‘Karbon çantacılığı’ pahalıya patlar

Güncelleme Tarihi:

‘Karbon çantacılığı’ pahalıya patlar
Oluşturulma Tarihi: Ağustos 30, 2025 04:00

Dünya Bankası’nın raporuna göre Türkiye’nin yeşil dönüşüme 70 milyar dolarlık yatırım yapması gerekiyor. Sıfır Atık Yönetmeliği bu adımlardan biriydi. Ancak uzmanlar sektörün yüzde 90’ının ‘karbon çantacılığı’ yapanların elinde olduğunu belirtiyor ve uyarıyorlar: “Hurdacılar geri dönüşümcü oldu. Karbon hesabında ‘mış’ gibi yapmak pahalıya patlayabilir. Kredi ya da ihracat zamanı geldiğinde gerçek veriler ortaya çıkar. Zararı daha büyük olur.”

Haberin Devamı

AVRUPA basınının ‘Karbon Prensi’ diye nitelendirdiği Gustav Daphne (aslında gerçek adını kimse bilmiyor), küresel ısınma krizini fırsata çeviren isimlerden biri olarak biliniyor. Özetle hapisteyken avukatı aracılığıyla emisyon ticareti meselesini öğreniyor ve çıkar çıkmaz bu konuda şirket kurup en iyi bildiği işe; dolandırıcılığa devam ediyor. Daha sonra Daphne için ‘O prensse ben kralım’ diyenler, karbon dolandırıcılığını daha ileri boyutlara taşıyanlar çok oldu.

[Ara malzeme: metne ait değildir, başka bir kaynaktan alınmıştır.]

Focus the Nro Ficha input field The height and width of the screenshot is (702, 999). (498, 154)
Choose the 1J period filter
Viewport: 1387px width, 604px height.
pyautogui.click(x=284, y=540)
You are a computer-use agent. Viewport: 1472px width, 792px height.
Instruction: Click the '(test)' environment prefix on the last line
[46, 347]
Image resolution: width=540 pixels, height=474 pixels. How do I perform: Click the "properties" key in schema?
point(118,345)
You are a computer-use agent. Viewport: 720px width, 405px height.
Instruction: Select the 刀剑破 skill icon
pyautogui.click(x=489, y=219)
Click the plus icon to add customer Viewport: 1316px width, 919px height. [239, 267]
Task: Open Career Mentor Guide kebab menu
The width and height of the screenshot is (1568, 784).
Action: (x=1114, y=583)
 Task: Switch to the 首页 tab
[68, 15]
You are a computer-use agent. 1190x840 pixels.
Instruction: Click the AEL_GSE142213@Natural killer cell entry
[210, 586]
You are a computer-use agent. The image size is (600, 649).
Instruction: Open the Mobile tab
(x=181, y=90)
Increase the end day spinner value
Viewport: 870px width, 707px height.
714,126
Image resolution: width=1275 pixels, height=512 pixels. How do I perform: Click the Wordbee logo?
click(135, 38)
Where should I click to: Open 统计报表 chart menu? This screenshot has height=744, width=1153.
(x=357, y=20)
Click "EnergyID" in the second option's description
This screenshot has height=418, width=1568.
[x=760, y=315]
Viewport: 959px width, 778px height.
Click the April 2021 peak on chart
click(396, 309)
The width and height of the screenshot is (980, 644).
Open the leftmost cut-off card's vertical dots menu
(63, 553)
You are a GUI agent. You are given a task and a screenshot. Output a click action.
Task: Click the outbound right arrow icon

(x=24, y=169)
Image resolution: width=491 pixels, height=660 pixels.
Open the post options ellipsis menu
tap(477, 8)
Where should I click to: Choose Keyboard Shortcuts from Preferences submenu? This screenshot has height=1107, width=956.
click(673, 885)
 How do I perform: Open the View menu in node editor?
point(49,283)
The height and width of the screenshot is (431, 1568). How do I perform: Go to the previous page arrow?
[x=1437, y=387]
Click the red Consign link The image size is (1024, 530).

Fırsat nerede? Hatırlatayım...

90’lara kadar başta Avrupa olmak üzere gelişmiş ülkelerde karbon salımının vergilendirilmesi gerektiği fikri hakimdi. Ta ki Kyoto Protokolü’ne kadar. Zamanla bir emisyon ticaret sistemi oluşturuldu. AB, toplam emisyonlara yıllık bir sınır koydu ve emisyon şirketlerine belirli sayıda AB izni (EUA) verilen sistem kurdu. Her izin sahibine bir ton karbon salımı hakkı verildi. Bir şirket yıl sonunda fazladan izne sahipse, yani izin verilen tüm karbonu salmamışsa, bunları satışa çıkarabilirdi. Nihayetinde AB’nin “sera gazı emisyonlarında 2030 yılına kadar asgari yüzde 55 azaltım sağlanması” hedefine ulaşılması için 14 Temmuz 2021’de açıklanan “Fit-for-55”in yasalaşma süreci tamamlandı.

Haberin Devamı

1 OCAK’TA BAŞLAYACAK

Avrupa’nın bu hedefinin sonuçlarından biri de ‘Sınırda Karbon Düzenleme Mekanizması’ oldu. Kısa adı SKDM. AB’ye ithal edilen belirli ürünler için bir karbon fiyatlandırması sistemi oluşturuldu. Türkiye, en büyük ihracat pazarı Avrupa olan bir ülke olarak hemen harekete geçti ve yönetmelikler çıktı. Emisyon Ticaret Sistemi (ETS) Yönetmeliği Taslağı, 22 Temmuz 2025 tarihinde yayımlandı.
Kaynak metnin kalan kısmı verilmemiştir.